Sunday, July 11, 2010

Futurama


I was having lunch the other day with a client from the U.K., a nation grappling with the current Conservative government’s austerity mandate that I blogged about recently. It was a typically warm, sunny, blue-sky-infested day in Los Angeles. He noted with a sigh that there is virtually no remaining “build a new business and watch it grow” entrepreneurial spirit left in England these days. Sure, the British financial sector is a major player in the overall (abysmal?) European economy, but Brits were far less sanguine about their future. He noted that there were no great manufacturers or product categories where England excelled to any significant level anymore. “We just don’t make anything,” he said sadly. It’s a story I hear all too often from my counterparts in Europe these days (o kay, Germans might have a differing view). My client is eying buying a home in LA and relocating his thriving and growing business here.

Why? California is on the edge of bankruptcy? The dollar, while it might look good vis-à-vis European currencies, is set to tank against many Asian denominations. The revaluation of the Chinese renminbi and the dollar will only make it that much easier for the Chinese to buy more of our companies, resources and technology. Why wouldn’t my client opt for the “Asian obvious”? What is it about the United States in general and California in particular – other than southern California weather – that would draw the thought of relocating to the top of his priority list? He’ll have to drive on the other side of the road! Despite my many blogs about the issues we face and the harsh economic realities that will linger, perhaps for decades, there is something about this nation that defies quantifiable logic: we actually believe things will get better and that Americans, imbued with entrepreneurial optimism and a generalized notion of valid hope, can and will, through the aggregation of individual choice and hard work, turn it all around.

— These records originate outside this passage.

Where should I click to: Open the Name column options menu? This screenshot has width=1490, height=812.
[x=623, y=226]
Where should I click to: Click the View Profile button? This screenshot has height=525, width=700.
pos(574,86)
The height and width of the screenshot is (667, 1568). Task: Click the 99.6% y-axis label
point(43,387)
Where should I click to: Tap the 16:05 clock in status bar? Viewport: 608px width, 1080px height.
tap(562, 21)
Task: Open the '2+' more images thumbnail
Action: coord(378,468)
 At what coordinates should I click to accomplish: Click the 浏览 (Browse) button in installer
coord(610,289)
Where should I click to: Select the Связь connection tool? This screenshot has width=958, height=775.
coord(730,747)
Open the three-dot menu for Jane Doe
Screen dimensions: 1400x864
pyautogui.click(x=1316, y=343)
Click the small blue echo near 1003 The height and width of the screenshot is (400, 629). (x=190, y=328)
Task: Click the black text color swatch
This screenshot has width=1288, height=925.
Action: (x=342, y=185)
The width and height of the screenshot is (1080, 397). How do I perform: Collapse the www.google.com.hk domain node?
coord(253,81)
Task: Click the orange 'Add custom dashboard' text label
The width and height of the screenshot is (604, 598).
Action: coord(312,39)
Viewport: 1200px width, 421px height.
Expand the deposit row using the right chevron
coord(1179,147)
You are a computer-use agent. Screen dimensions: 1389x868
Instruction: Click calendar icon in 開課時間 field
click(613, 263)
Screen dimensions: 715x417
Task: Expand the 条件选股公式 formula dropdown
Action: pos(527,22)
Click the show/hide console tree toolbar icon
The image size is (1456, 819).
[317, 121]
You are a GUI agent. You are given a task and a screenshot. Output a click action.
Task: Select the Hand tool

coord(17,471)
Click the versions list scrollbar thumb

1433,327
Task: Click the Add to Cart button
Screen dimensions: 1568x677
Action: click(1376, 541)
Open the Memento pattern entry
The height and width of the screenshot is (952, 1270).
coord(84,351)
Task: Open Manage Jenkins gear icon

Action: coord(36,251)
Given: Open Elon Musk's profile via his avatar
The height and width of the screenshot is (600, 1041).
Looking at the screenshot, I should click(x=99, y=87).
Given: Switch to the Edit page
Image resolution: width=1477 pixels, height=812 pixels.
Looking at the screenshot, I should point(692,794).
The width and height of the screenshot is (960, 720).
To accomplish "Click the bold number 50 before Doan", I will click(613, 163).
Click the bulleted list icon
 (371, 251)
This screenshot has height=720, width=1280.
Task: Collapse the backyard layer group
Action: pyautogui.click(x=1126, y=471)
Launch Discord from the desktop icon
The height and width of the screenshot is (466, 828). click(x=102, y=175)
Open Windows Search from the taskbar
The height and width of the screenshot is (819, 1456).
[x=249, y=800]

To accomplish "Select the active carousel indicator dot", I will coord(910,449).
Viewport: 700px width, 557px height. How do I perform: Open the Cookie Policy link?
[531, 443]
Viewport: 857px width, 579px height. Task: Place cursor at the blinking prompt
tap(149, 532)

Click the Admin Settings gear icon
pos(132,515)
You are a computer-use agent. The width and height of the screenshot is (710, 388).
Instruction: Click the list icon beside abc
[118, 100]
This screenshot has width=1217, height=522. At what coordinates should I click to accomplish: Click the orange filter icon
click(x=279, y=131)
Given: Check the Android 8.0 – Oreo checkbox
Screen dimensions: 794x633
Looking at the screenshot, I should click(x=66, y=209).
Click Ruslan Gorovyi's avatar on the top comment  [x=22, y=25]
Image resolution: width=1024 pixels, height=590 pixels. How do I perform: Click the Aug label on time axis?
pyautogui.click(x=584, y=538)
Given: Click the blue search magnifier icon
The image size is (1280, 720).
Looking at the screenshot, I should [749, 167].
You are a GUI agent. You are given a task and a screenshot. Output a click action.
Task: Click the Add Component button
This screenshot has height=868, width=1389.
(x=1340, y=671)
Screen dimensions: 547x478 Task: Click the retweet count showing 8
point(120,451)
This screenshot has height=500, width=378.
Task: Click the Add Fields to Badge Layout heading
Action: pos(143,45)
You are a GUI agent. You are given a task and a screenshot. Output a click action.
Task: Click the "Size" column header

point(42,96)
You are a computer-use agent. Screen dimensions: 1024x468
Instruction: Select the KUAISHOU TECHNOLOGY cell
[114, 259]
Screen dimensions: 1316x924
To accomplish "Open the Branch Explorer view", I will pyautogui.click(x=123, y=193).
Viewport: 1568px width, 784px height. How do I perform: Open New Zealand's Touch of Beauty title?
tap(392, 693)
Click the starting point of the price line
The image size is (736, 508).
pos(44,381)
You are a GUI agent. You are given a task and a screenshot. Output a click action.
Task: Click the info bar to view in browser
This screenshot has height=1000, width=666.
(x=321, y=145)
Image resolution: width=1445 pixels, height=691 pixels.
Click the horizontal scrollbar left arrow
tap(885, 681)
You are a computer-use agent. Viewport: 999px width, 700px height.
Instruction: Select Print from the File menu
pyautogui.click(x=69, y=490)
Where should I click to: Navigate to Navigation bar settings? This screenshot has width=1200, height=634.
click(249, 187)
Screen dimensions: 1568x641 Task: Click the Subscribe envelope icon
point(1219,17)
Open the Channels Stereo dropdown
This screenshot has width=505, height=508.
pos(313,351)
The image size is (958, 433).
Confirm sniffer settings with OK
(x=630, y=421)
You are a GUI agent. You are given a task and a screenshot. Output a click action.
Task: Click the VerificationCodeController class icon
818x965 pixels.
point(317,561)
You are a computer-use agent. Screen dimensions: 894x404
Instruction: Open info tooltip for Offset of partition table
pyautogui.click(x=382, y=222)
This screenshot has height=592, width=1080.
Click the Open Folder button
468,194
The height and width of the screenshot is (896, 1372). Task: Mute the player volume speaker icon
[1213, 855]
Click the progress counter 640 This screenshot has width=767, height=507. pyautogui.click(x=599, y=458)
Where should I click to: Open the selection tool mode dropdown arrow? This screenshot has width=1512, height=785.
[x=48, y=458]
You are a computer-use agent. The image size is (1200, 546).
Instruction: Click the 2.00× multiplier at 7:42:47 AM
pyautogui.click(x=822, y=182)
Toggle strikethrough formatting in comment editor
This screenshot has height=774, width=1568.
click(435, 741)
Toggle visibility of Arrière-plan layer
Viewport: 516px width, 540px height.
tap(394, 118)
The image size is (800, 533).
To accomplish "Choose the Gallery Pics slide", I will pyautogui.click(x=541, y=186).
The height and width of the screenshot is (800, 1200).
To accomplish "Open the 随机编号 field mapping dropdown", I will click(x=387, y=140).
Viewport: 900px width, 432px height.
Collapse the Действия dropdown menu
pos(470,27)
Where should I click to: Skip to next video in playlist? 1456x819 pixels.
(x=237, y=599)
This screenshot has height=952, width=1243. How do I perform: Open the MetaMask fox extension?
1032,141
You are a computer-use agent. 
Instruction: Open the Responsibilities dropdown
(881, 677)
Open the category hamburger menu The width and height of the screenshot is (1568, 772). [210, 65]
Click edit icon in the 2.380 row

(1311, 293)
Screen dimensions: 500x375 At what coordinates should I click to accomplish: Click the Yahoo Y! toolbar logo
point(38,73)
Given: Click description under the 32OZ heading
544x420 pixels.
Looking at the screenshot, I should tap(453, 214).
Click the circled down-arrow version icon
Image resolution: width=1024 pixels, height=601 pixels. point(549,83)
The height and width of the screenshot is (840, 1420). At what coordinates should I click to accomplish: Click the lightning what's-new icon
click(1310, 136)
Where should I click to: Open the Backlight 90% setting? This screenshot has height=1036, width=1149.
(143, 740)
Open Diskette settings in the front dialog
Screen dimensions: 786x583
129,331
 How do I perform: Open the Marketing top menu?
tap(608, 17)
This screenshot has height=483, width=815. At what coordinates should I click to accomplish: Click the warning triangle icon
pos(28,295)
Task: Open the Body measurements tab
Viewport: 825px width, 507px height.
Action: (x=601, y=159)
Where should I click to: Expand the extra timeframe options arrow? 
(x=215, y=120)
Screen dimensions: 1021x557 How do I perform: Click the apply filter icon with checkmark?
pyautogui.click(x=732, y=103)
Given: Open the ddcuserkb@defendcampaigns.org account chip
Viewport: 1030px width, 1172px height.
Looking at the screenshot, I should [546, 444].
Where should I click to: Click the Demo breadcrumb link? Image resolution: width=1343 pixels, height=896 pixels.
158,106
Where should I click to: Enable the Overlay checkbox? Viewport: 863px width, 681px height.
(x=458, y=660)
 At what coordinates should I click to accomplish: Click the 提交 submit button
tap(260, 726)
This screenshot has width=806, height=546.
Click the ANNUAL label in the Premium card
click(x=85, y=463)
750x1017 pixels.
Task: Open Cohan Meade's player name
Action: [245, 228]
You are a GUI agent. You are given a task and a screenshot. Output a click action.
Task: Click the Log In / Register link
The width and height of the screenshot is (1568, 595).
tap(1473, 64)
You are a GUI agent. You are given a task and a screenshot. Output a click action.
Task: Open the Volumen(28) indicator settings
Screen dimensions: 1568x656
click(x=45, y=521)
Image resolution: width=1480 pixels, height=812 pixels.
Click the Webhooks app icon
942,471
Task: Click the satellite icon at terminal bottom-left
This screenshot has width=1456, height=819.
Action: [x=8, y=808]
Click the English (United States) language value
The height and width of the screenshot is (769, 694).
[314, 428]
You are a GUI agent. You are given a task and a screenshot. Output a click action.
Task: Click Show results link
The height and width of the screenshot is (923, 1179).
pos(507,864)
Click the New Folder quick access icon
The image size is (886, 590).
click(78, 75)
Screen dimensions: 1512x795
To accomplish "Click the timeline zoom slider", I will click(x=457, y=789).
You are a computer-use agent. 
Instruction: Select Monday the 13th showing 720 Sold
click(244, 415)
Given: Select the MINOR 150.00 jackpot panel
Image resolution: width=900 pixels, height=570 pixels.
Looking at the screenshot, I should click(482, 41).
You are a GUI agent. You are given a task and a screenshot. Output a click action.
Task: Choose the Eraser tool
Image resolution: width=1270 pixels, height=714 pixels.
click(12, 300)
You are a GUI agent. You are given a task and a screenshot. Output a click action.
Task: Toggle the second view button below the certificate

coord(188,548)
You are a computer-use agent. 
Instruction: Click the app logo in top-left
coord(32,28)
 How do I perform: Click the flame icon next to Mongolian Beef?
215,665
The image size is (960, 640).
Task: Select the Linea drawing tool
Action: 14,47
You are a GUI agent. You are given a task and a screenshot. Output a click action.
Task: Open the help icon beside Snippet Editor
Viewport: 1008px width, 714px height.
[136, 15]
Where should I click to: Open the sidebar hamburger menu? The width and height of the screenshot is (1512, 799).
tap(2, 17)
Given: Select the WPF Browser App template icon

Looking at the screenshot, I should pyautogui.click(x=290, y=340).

An April poll of 1,546 adult Americans as to their views of the future, released on June 22nd by The Pew Research Center (in conjunction with the Smithsonian magazine on their 40th anniversary), entitled Life in 2050, Amazing Science, Familiar Threats; Public Sees a Future Full of Promise and Peril, tells us more about who we are as a people than it suggests what life will really be like in 2050. Sure there are the doubts and fears. 58% of those surveyed think another world war is either definite or probable. The number of those who envision a large-scale (nuclear) terrorist attack on the U.S. sits at 53%, and 72% believe that another energy crisis is inevitable. We’re pretty evenly split on whether the environment will improve, but 60% have less hope for the quality of the o ceans. Two thirds of us believe that global climate change will result in a warmer planet (with younger people more sure of this change than their elders). While slightly more than half of us are skeptical that China will achieve the supremacy she seeks, but more than half of us believe that the U.S. will be less important in the future.

The stunning statistics, however, relate to what will be possible in the future and that we believe it will be better: “Today, 64% say they are very or somewhat optimistic about life for themselves and their family over the next 40 years, while 61% are optimistic about the future of the United States. Moreover, 56% say the U.S. economy will be stronger than it is today.” Wow! And we are in a lingering recession. If you can visualize it, we believe, you can achieve it. 68% think race relations will improve, and look at what technological possibilities we think are in our future: 81% believe we will have conversations with our computers, 71% think cancer will be cured (although this is a reduction from the last poll), 53% believe space travel will be generally available, and 66% see artificial (“bionic”) limbs as outperforming real one s!

We believe in ourselves. We have risen from economic disasters and political calamity before. We take chances and are not held back by notions of class or archaic rules. And if we are to have a better future, the next step is now. As Captain Jean-Luc Picard was wont to say in the popular Star Trek; the Next Generation television series: “Make it so.

I’m Peter Dekom, and under all the criticisms, I believe too.